Over the past few months I’ve developed some specific habits, to deal with this. All of them are about noticing when the system is pushing toward a resolution on something before I’m ready to.
“Hold on” is about timing. Mid-conversation, when I feel that sense of closure starting to settle, I’ll interrupt with “wait, let’s back up” or “hold on, I think we’re missing something.” That’s both for me and the AI, to tell us we need to keep the question alive a little longer because there is more definition/discovery/thought/context needed before we wrap it up.
“That’s not quite right” is about framing. AI will often reflect back a cleaner version of what I said, and sometimes that cleaning process loses something important. When the framing doesn’t match the actual complexity of what I’m thinking through, I push back. Not because the AI is wrong exactly, but because it isn’t articulating my thinking clearly.
“Why not both” has become almost a reflex. When AI presents options as alternatives, I often find myself responding “I’m doing both” or “those aren’t mutually exclusive.” That’s an AND answer to an OR question, and I have to keep asserting it because the system keeps trying to collapse it back into a choice.
The hardest habit is the classic problem with any critical thinking exercise. Sitting with discomfort is tough, but it’s even tougher when there’s a bright shiny answer sitting in front of you that you know came too easily. When I ask something I know is actually complex and get back a response that feels complete, I know it’s time to keep pushing. The AI might be right, but I don’t agree yet so I need to keep going back and forth with it until I get there. Having an answer isn’t the same as having done the thinking.
I’m Not Done Figuring This Out
This isn’t the same as “be critical of AI outputs.” That framing is too adversarial, like you’re trying to catch mistakes. And dismissing AI entirely misses how genuinely useful it is for a huge range of tasks. What I’ve ended up with is something more like a collaboration practice with a system that has known tendencies. I’ve learned how it’s likely to respond, and I’ve adapted my conversational patterns to compensate. I’m not sure I’d call where I’ve landed “skilled” so much as “less naive than I used to be.”

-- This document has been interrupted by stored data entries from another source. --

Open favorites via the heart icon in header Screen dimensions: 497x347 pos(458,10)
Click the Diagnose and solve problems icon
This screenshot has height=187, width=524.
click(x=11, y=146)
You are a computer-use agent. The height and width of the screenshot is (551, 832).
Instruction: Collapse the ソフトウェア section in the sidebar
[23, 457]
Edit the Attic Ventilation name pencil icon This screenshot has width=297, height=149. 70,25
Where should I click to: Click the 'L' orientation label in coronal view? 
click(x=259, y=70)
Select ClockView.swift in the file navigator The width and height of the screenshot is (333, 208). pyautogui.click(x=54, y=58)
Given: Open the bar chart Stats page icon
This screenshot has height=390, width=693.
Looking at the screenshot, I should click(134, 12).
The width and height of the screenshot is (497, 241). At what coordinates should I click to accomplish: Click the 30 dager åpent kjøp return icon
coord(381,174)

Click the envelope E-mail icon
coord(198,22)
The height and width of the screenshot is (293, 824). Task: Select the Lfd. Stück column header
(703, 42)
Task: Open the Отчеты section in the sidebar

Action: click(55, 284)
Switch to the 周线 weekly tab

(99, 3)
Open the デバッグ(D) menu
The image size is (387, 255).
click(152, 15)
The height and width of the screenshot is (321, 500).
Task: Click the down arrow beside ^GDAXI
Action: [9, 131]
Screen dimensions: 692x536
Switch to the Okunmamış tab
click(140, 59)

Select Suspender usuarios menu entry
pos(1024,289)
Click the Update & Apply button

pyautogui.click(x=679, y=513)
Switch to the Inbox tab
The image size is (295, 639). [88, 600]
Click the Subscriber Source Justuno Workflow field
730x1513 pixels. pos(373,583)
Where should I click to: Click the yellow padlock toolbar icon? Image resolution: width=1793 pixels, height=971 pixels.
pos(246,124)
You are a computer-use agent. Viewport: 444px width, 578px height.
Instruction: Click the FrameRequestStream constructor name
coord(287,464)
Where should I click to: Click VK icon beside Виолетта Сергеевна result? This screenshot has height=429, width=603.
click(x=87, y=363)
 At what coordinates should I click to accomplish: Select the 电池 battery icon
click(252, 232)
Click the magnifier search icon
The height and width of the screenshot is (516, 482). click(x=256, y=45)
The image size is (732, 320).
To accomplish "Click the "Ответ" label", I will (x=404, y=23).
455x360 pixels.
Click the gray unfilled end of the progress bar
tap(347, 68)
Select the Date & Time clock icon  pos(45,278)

I’m not claiming I’ve figured this out by any stretch. I still catch myself accepting an answer too fast, still find myself three steps down a path before I realize I skipped something important, still have to remind myself that an answer coming too quickly is suspicious.
But I’m much faster at noticing than I was a year ago. The discomfort of holding tension, of not having an answer, of staying with a question longer than the system wants me to, has become a familiar place. Not comfortable, but tolerable. Because that discomfort is usually where the real answer lives, if there’s a real answer at all.
The pickle question had a real answer. The epistemology question might not. Learning to tell the difference, and to hold that uncertainty without rushing to resolve it, is probably the most valuable thing a year of AI collaboration has taught me.